> [PROBLEM SET]:
1. Reproduce the passage of the trust glossary from "Trust Deficit: A" to "new social norms.".
2. Using the trust glossary, explain in one to three sentences why Trust Influencers set new social norms.

> [PASSAGE]:

* * *

信任的术语表
Distributed Trust: Trust that flows laterally between individuals, enabled by networks, platforms and systems.
Institutional Trust: Trust that flows upwards to leaders, experts and brands, and runs through institutions and intermediaries such as courts, regulatory bodies and corporations (e.g. trusting your bank to safeguard your savings).
Local Trust: Trust that exists between members of small, local communities and rests in someone specific, someone we are familiar with.
Reputation: The overall opinion others have formed of you, based on past experiences and built up over time.
Reputation Capital: The value of your reputation across communities, networks and marketplaces; a measurement of how much an individual or community trusts you.
Reputation Trails: Data we leave behind about how we behave, or misbehave.
Trust: A confident relationship with the unknown.
Trust Blocker: Obstacles or deal breakers for people when it comes to trusting a new idea or each other (e.g. not believing self-driving cars will make the right safety decisions).
Trust Deficit: A lack of trust in a business, institution or within a society that prevents it from functioning well.
Trust Engineers: People designing digital systems and networks that connect people and build or manipulate distributed trust.
Trust Gap: The void between the known and unknown.
Trust Influencers: People who can disproportionately influence a significant change in the way we do something or view something, and thus set new social norms.
Trust Leap: A trust leap occurs when we take a risk and do something new or in a fundamentally different way.
Trust Pause: An interval in which to stop and think before we automatically swipe, click and give our trust to someone.

* * *

> [DATASET EXCERPT]:
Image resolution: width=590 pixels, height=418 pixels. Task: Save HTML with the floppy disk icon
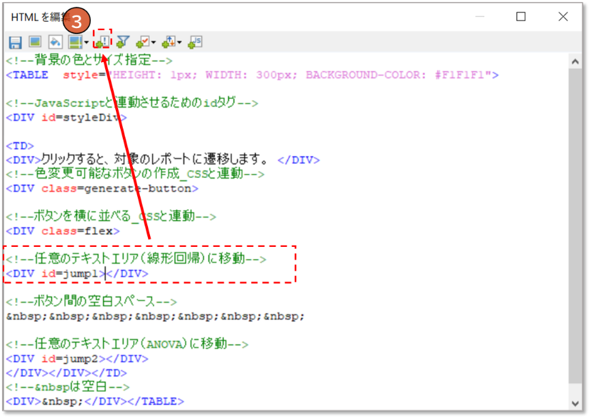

* * *

> [SOLUTIONS]:
1.
Trust Deficit: A lack of trust in a business, institution or within a society that prevents it from functioning well.
Trust Engineers: People designing digital systems and networks that connect people and build or manipulate distributed trust.
Trust Gap: The void between the known and unknown.
Trust Influencers: People who can disproportionately influence a significant change in the way we do something or view something, and thus set new social norms.

2. Trust Influencers can disproportionately influence a significant change in the way we do something or view something. That change is what sets the new social norms.